Exercise task
Can you set down every one of the rows below word for word, leaving the pictures out?

--- begin Records for processing ---

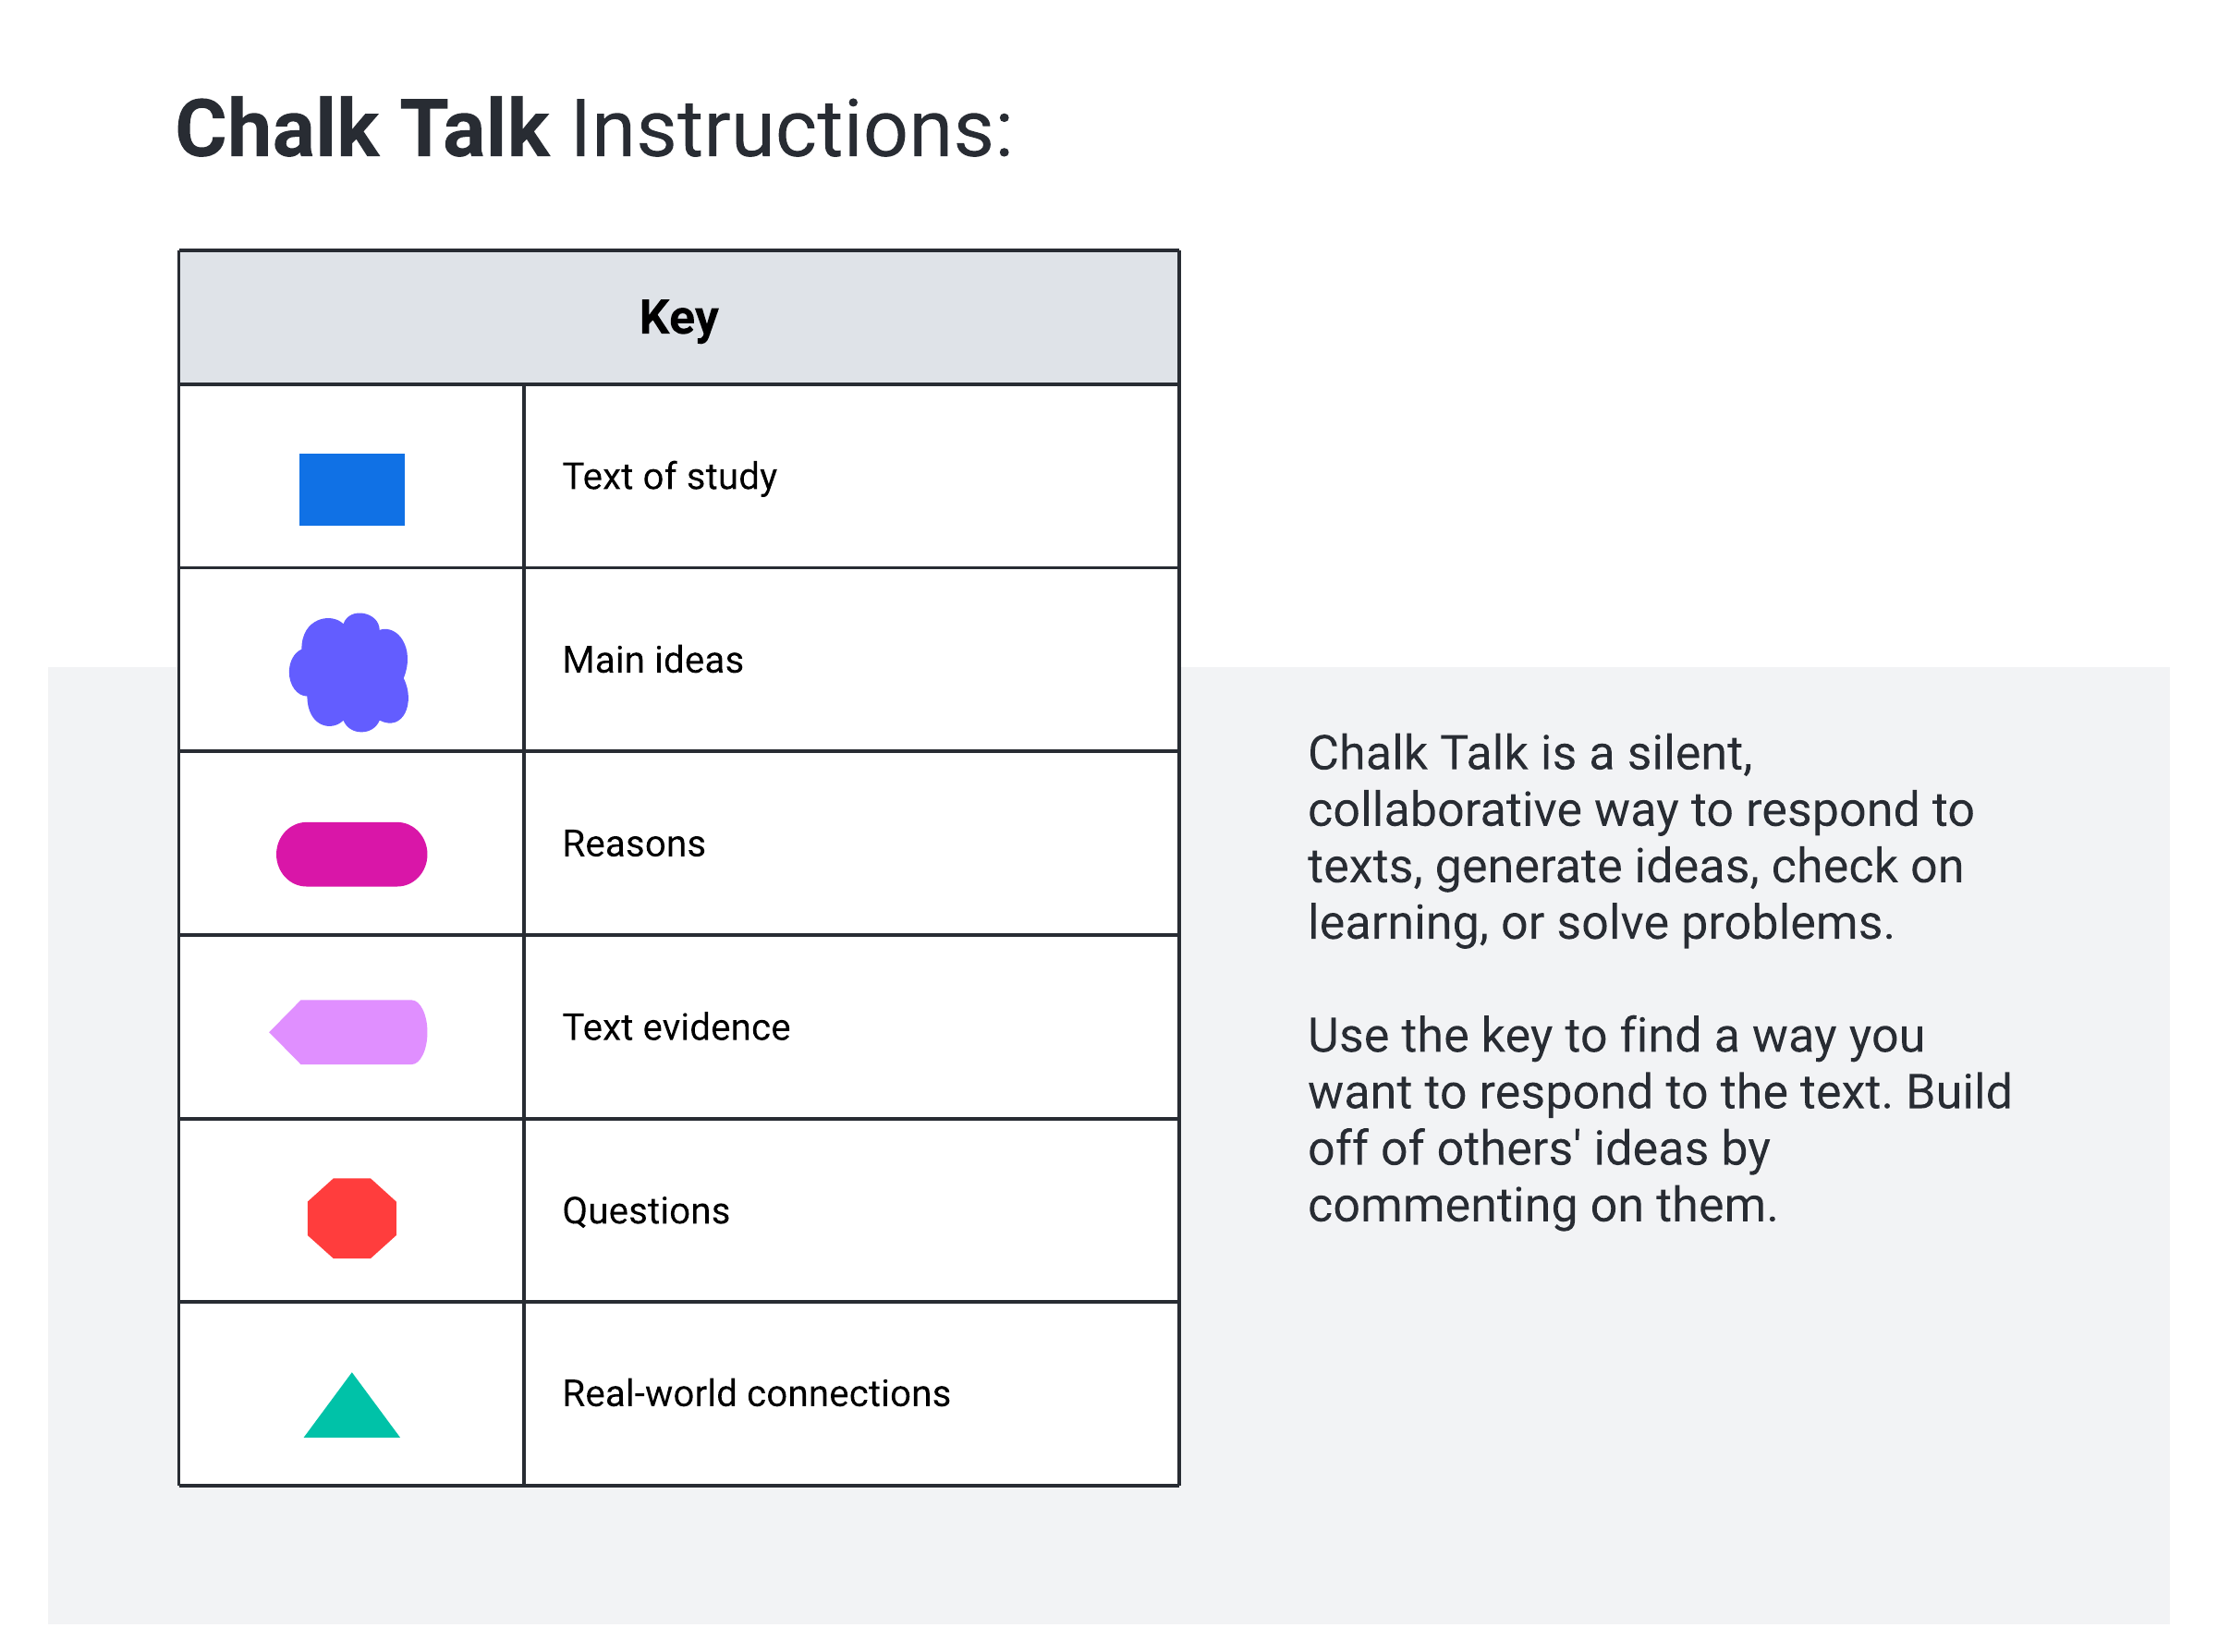Select the line 'commenting on them.'

[x=1541, y=1205]
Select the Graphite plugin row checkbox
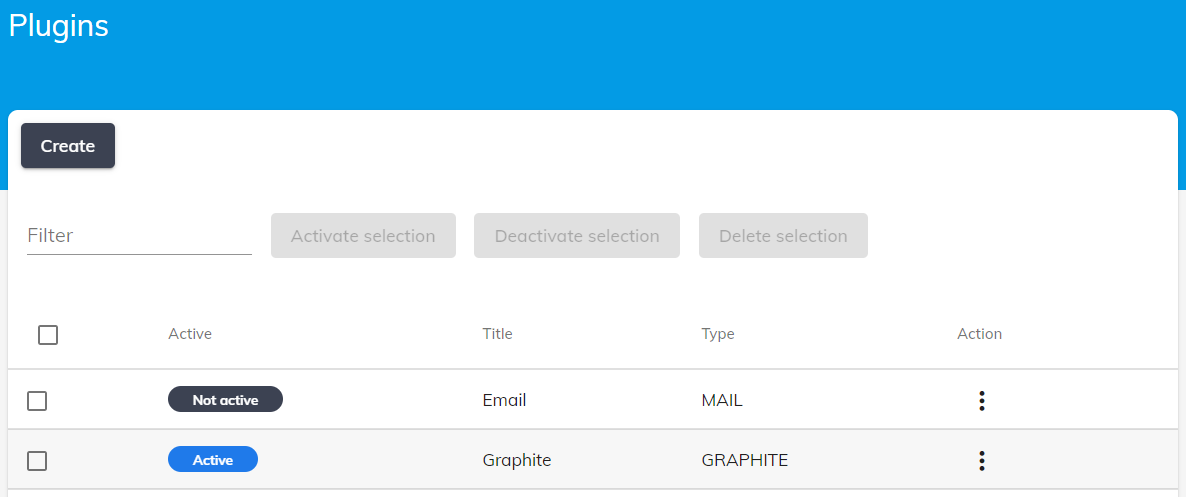 37,461

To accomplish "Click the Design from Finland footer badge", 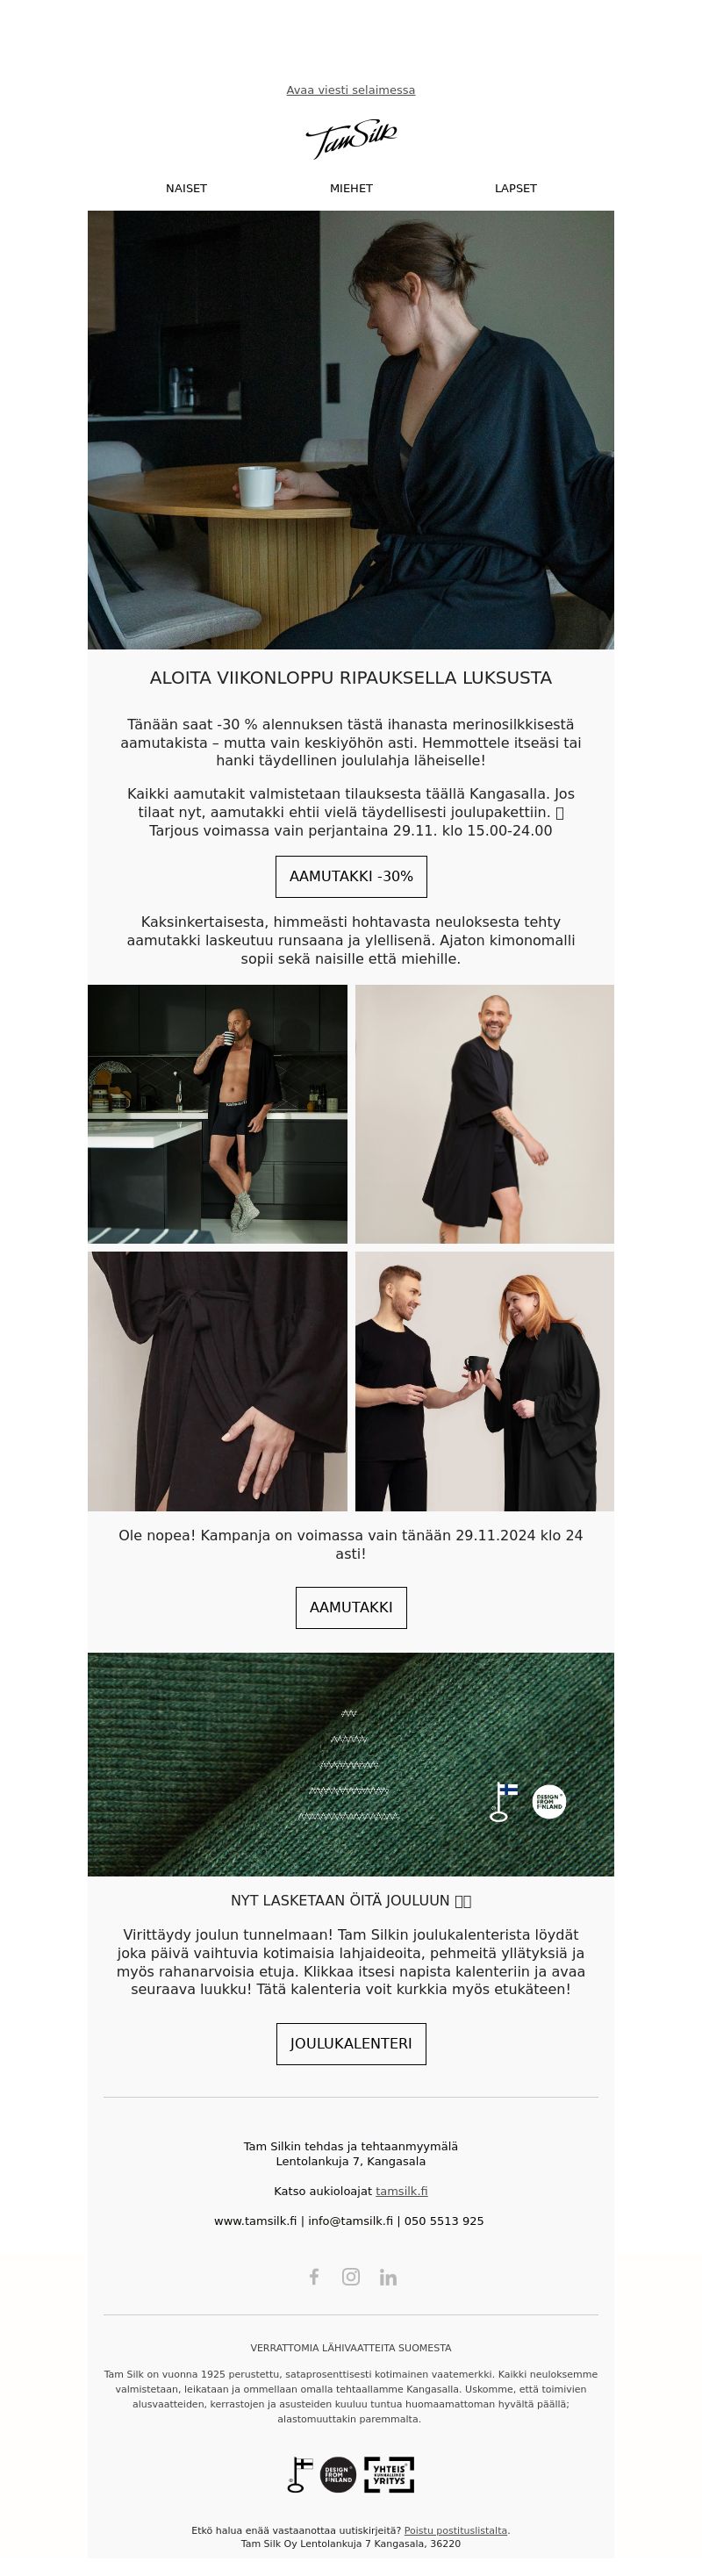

--- end Records for processing ---

Full solution
Select the line 'commenting on them.'

[x=1541, y=1205]
Select the Graphite plugin row checkbox
 37,461

To accomplish "Click the Design from Finland footer badge", 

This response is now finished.